When the speech-ABR results of Malay and Chinese subjects were compared, the statistical outcomes were insignificant. That is, no clear ethnicity effect on speech-ABR was found in the present study. This demonstrates that the speech-ABR results (peak amplitudes, peak latencies and composite onset measures) for the two ethnic groups are virtually similar. The anatomical similarities between these ethnic groups might have contributed to the insignificant results [18]. It is well known that the amplitudes and latencies of ABRs are influenced by the anatomical factors, particularly head diameter and cochlear length [19, 20]. Since the present study only recruited male subjects, the cochlear size factor might be of least importance. Both Malay and Chinese groups are of Asian origin and the head size differences between them are negligible [18].

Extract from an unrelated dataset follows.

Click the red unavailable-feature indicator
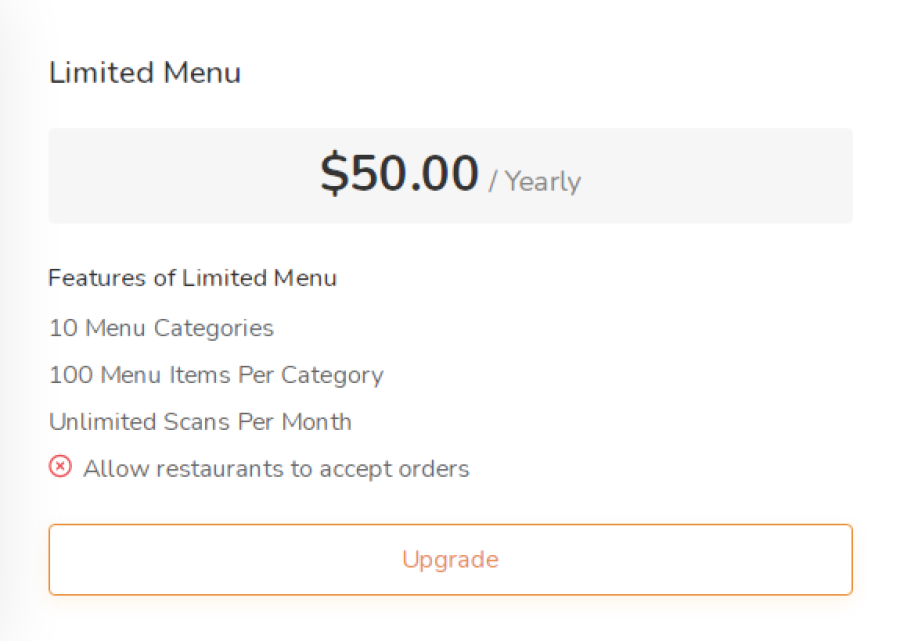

When the speech-ABR data in the present study were compared with the corresponding data in the study of Krizman et al. [11], most of the statistical analyses were significant. Again, anatomical factors might contribute to these outcomes. Specifically, Asian men have smaller body and head sizes than that of Caucasian males, resulting in higher amplitudes and earlier latencies of waveform [20, 21]. Furthermore, since the syllable/da/has a flat tone and is common in Malay [22], Chinese [23] and English [24] languages, the superior speech-ABR outcomes in Asian subjects are unlikely due to the stimulus issue or language experience. On the other hand, if syllables with different rhymes are used as the stimuli, the most robust speech-ABR waveforms might be revealed in Chinese subjects as Chinese is a tonal language. This possibility, nevertheless, is subject to further research. For peak D amplitude, the insignificant statistical result is perhaps due to the data variability. Due to the fluctuations in background of electroencephalography (EEG) activity, the high variability of peak amplitude of ABR has been well-acknowledged [25, 26].

It is also worth noting that even though the sample size of the present study was smaller than those of Krizman et al. [11], the standard deviation of each speech-ABR result was reasonably small and comparable (Table 2). This suggests that the speech-ABR data obtained in the current study are adequate for obtaining the desired statistical results. In addition, these data may also serve as preliminary normative data for Asian adults for future applications.

Conclusion

The present study revealed the first effort to determine the ethnicity influence on speech-ABR among Asian adults. As shown, no ethnicity effect was found in the present study, suggesting that the speech-ABR results (amplitudes and latencies of onset, sustained and offset responses as well as composite onset measures) for Malay and Chinese subjects are essentially similar. In this regard, ethnicity-specific normative data of speech-ABR may not be necessary when Malay and Chinese subjects are tested, at least in the current stage. On the other hand, the normative data of speech-ABR for Asian adults are clearly required as the speech-ABR findings of Asian males are significantly different from the Caucasian data. Nevertheless, the data from the present study are only applicable to male subjects. Perhaps future studies should focus on determining speech-ABR outcomes in subjects of different genders, as well as to include other ethnic groups. Lastly, future large-scale studies are warranted to further support the findings obtained in the present study.